Saved entries
▬▬▬▬▬▬
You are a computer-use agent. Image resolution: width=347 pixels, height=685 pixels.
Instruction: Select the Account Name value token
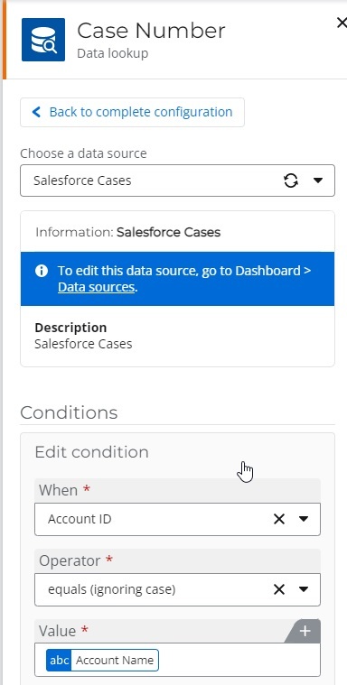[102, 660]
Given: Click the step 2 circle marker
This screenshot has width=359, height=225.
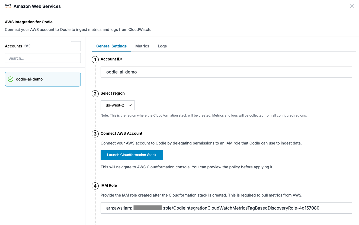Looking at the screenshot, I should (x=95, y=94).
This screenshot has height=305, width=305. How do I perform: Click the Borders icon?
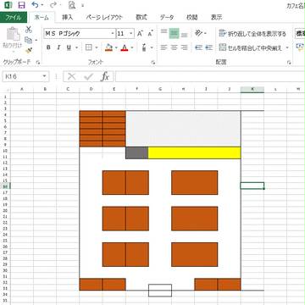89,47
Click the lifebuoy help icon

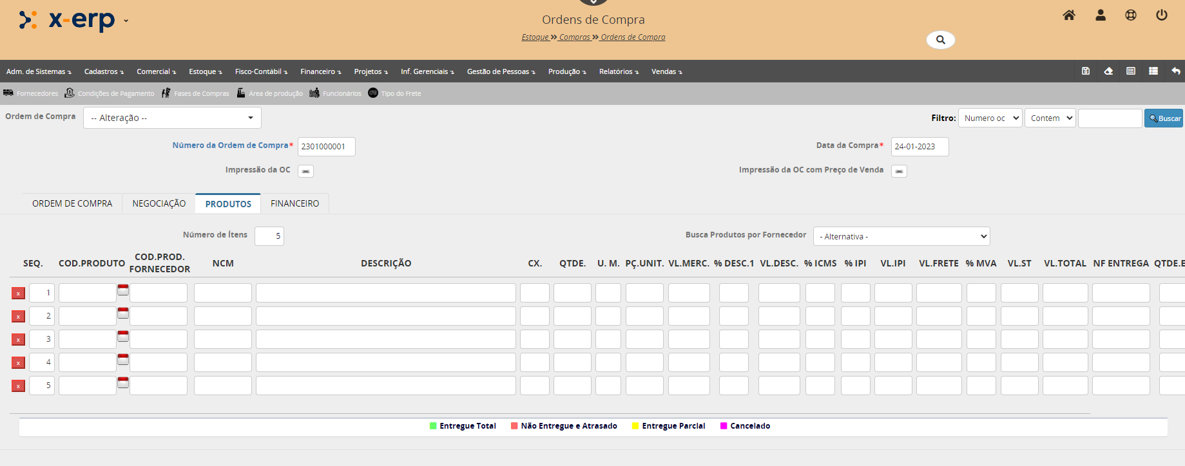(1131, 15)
▬▬▬▬▬▬
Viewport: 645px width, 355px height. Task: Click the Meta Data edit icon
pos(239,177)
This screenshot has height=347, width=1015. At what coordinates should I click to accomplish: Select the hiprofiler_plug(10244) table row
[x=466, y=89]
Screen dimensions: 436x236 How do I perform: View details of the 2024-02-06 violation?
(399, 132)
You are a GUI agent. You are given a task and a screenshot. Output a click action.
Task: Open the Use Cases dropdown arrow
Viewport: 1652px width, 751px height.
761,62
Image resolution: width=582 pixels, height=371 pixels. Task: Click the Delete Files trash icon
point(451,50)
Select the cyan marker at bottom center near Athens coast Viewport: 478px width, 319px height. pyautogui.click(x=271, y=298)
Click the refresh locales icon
▬▬▬▬▬▬
*Task details*:
Whenever a line includes the word "marker", pull it out of the entries.

*Solution for this problem*:
Given: Click the step 2 circle marker
Select the cyan marker at bottom center near Athens coast Viewport: 478px width, 319px height. pyautogui.click(x=271, y=298)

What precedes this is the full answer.